A few years ago, the Babylon Bee proposed a new model of the crockpot: “The Baptist.” The premise? “The Jacuzzi-sized Crock-Pot can prepare enough chili, stew, or questionably cooked chicken to feed thousands” and it is “large enough to carry out a full-immersion baptism.” Touché, Babylon Bee, touché.
For as much as church-going Christians love to joke about church potlucks and what counts as a “vegetable” for their purposes (to be quite clear, macaroni and cheese belongs on the vegetable table, thankyouverymuch), they are a tangible way Christians show love to one another. Preparing food for these gatherings is inextricably connected to thinking about others in the congregation, praying for their needs, and loving them in this mundane yet concrete way. In our decidedly narcissistic culture (paging Christopher Lasch), church potlucks and meal trains are remarkably premodern and lovely ways of building community and fostering connections. Behold, the church is still putting on what second-century believers referred to as”love feasts.”

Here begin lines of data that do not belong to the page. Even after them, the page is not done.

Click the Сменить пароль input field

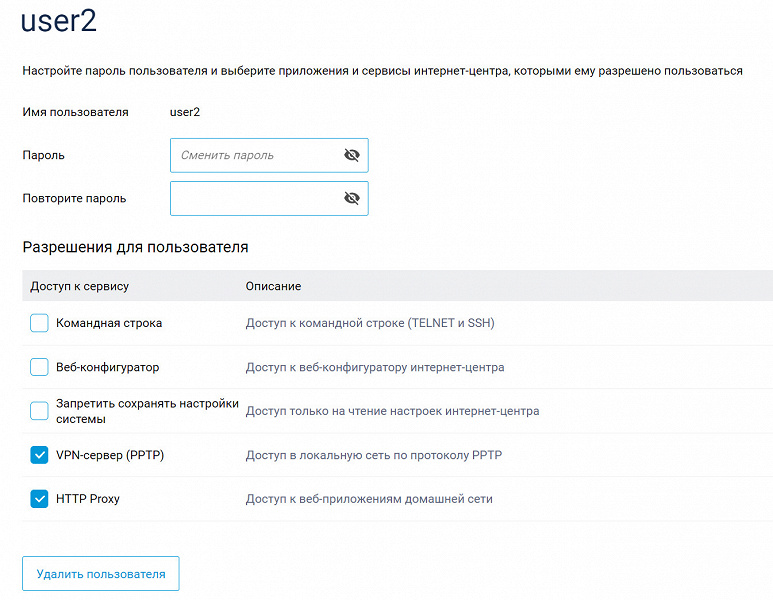coord(255,155)
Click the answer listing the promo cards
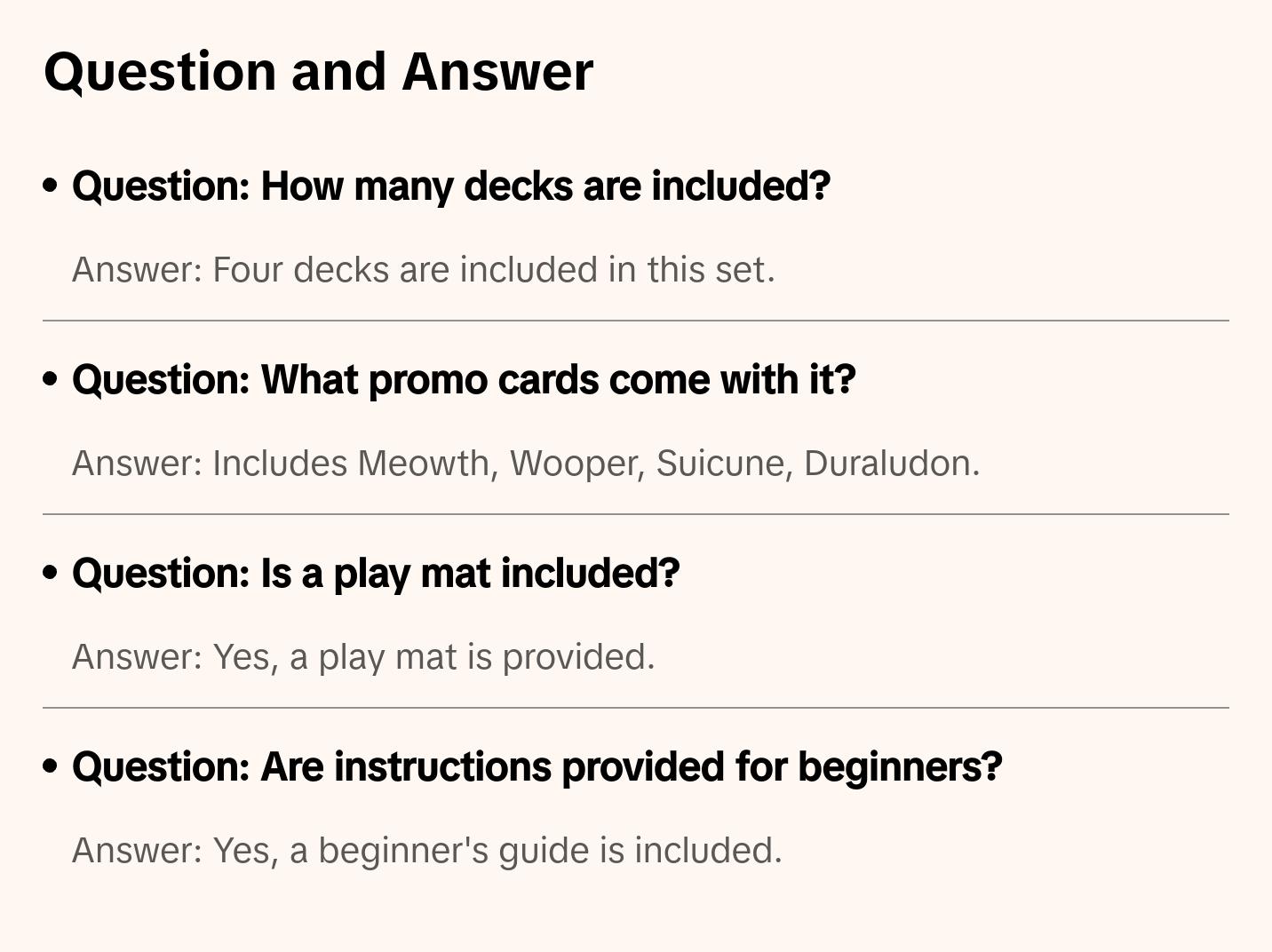The image size is (1272, 952). (525, 464)
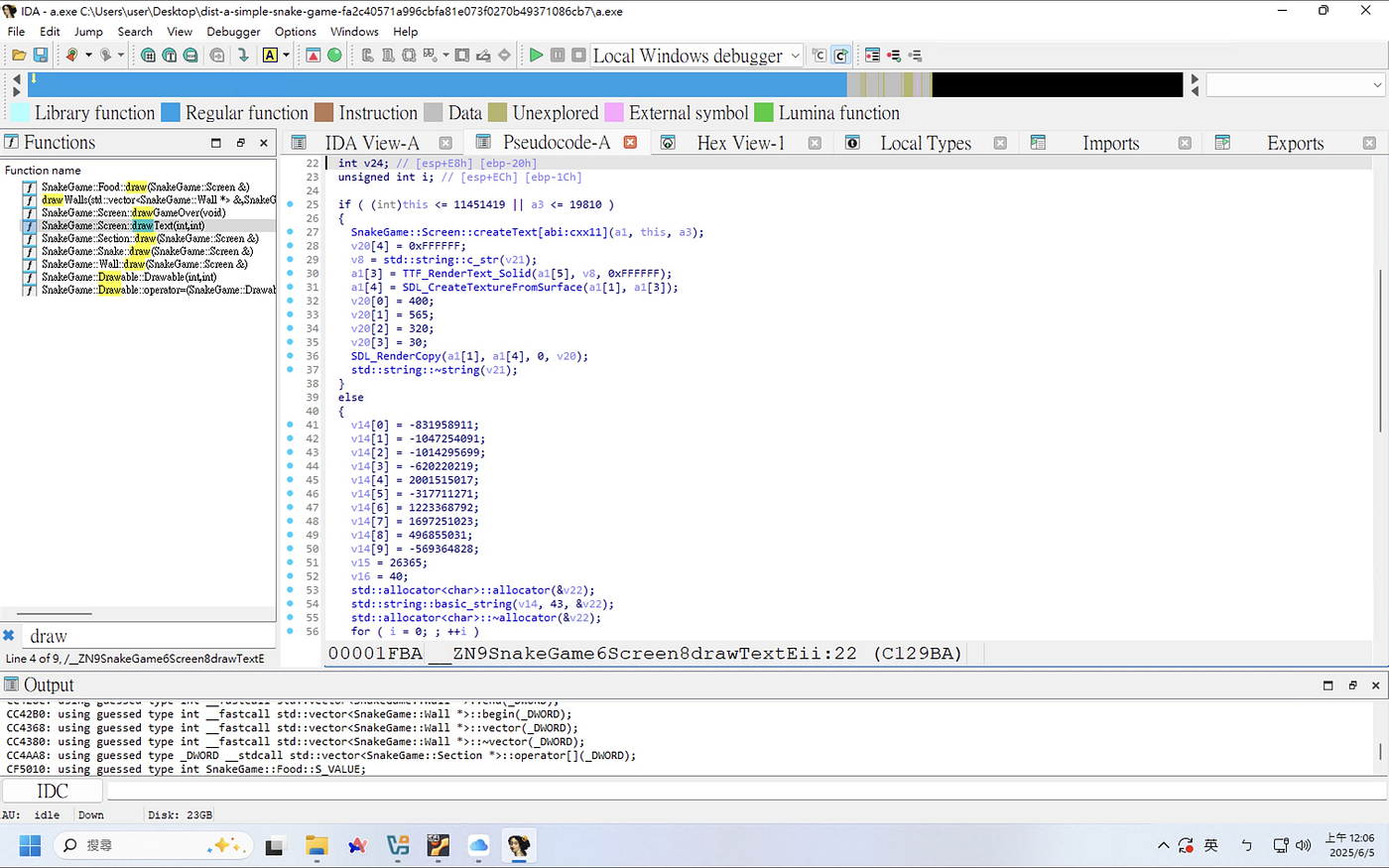Click the IDC command button

(x=53, y=791)
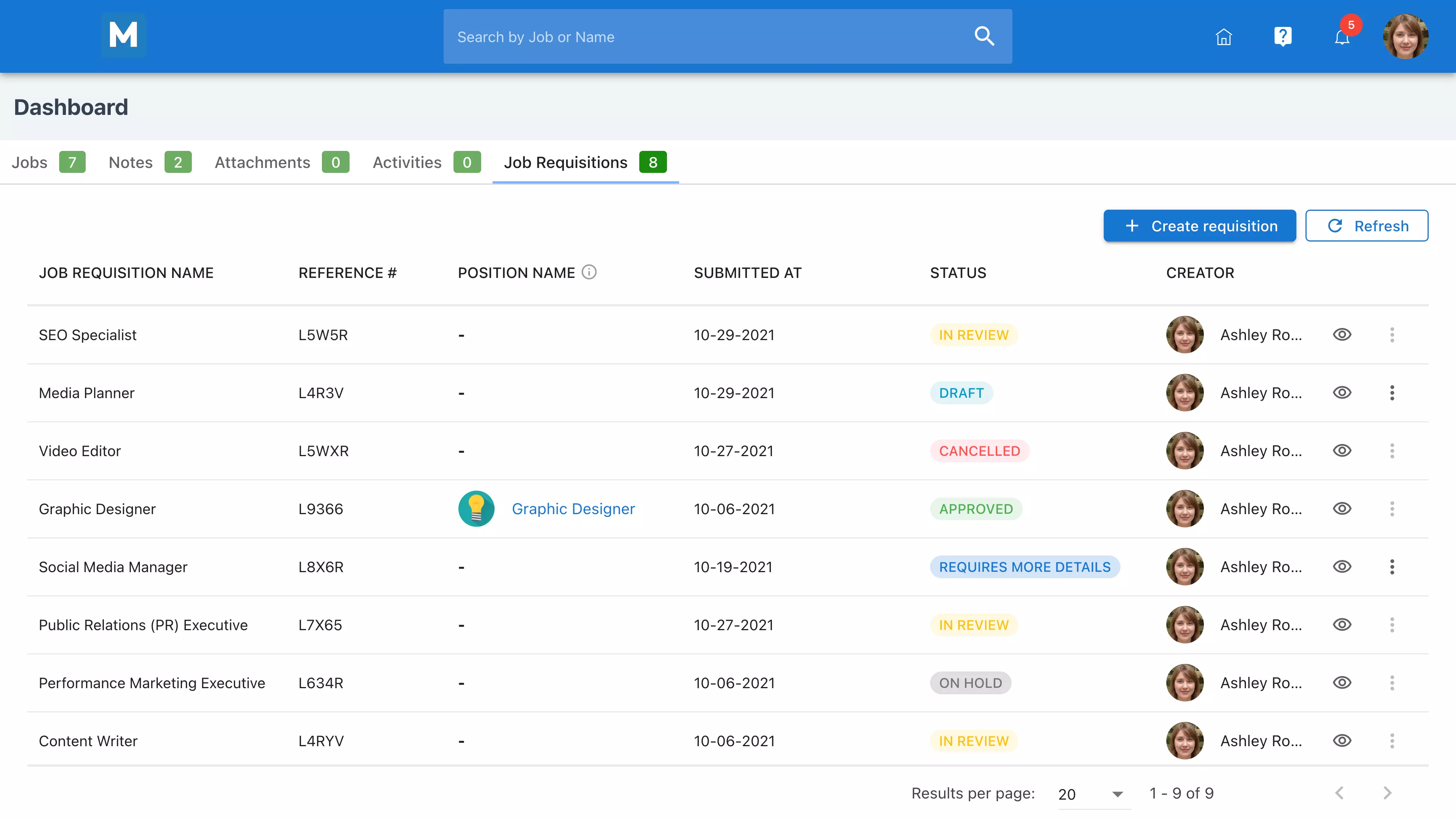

My church has a half-hour-long coffee and cookie fellowship every Sunday between Sunday School and worship. It may sound relatively simple, and I suppose it generally is. Someone brews coffee, and a couple of people bring baked goods. Yet, nothing is simple in a fallen world. Some members of the congregation may have food allergies, sensitivities, and illnesses. Several members (including my husband) have Celiac disease, an incurable autoimmune condition that treats gluten as poison to the body. Others have diabetes. A member who attended years ago could not consume any grain. So hard-boiled eggs and cheese cubes are now regular offerings, and week after week, the church ensures no one is left out. Every coffee hour or church potluck, something is set apart and labeled for every dietary need, no matter how bizarre.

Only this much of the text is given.